I don't really post-process my images; they're controlled studio setups
(mostly nude fine art). I also am not anti-Photoshop, if it turns out that at
some point I need to use it for something, I'll buy it (I'm just happy that
for the few years so far I've been doing work I haven't needed it).

I've used it in the past, just not since making a go as a photographer.

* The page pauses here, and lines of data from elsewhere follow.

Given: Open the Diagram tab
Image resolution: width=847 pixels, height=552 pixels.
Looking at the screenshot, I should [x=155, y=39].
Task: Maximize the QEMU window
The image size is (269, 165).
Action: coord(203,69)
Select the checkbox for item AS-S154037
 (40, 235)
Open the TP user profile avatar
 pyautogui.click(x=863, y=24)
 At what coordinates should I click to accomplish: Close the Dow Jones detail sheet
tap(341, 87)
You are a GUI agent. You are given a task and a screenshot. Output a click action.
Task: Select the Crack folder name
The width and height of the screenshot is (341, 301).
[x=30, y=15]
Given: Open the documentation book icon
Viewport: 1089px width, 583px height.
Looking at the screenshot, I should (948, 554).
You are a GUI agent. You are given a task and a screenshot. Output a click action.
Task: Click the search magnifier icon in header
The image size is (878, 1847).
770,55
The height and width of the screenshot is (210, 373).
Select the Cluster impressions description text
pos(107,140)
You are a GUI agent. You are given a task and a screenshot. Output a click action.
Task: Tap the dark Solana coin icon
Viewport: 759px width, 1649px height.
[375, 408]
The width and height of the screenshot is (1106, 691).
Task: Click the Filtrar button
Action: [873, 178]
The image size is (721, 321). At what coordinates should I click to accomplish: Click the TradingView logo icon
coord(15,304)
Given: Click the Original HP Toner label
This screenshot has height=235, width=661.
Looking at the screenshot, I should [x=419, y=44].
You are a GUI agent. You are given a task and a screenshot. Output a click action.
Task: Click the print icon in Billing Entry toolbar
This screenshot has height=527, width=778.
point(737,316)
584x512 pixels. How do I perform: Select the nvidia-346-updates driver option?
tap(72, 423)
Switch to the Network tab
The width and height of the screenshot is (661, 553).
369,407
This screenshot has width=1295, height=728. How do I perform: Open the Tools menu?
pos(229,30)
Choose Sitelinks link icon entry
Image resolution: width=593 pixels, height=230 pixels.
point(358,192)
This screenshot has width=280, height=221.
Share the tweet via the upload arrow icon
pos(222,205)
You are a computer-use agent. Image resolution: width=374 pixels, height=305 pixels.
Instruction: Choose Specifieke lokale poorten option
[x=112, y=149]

It's more that I was still using film for all of photography school, and doing
processing in the darkroom. Since switching over to digital a year ago, I
haven't really adjusted my process.

------
ambirex
Nice sales reports, although I have to feel it has something to do with them
including the upcoming 2.0 release and no way for current users to upgrade to
the Mac App Store.

------
ejwcom
Pixelmator is perfectly positioned, which wont be very common. A good solid
application, easier to incrementally learn and much cheaper than the primary
competitor.

------
devindotcom
In my opinion this is more indicative of the lack of solid image editing apps
on OS X than any real quality on Pixelmator's part. I find the free tools
available on Windows (Paint.net is amazing) to be far more useful and
intuitive that Pixelmator , which I use only because it is marginally better
than the other options, and I don't really want to overdo things by installing
photoshop. Good for Pixelmator, though.

------
_sebkom
Isn't anyone else curious about their figures before the Mac App Store?

------
seanalltogether
I'm very happy for them, and very anxious that I'm on my 13th day now waiting
for a review from Apple for my own application.

------
steve918
I gladly paid my $29, it's a nice app

------
clyfe
Anyone knows where I can find a clean version of the picture that is on their
front page ?

------
kefs
Wow.. Very impressive!. And it was actually 19 days, not 20. I'm crying a
little inside.

------
nika
I stopped using pixelmator when they made it so that you can't edit photoshop
files without saving them in the pixelmator format. Further in my workflow I
have an app that will read photoshop but has never heard of pixelmator. So,
their forcing me to save my edits in their proprietary format makes the app a
pain to use.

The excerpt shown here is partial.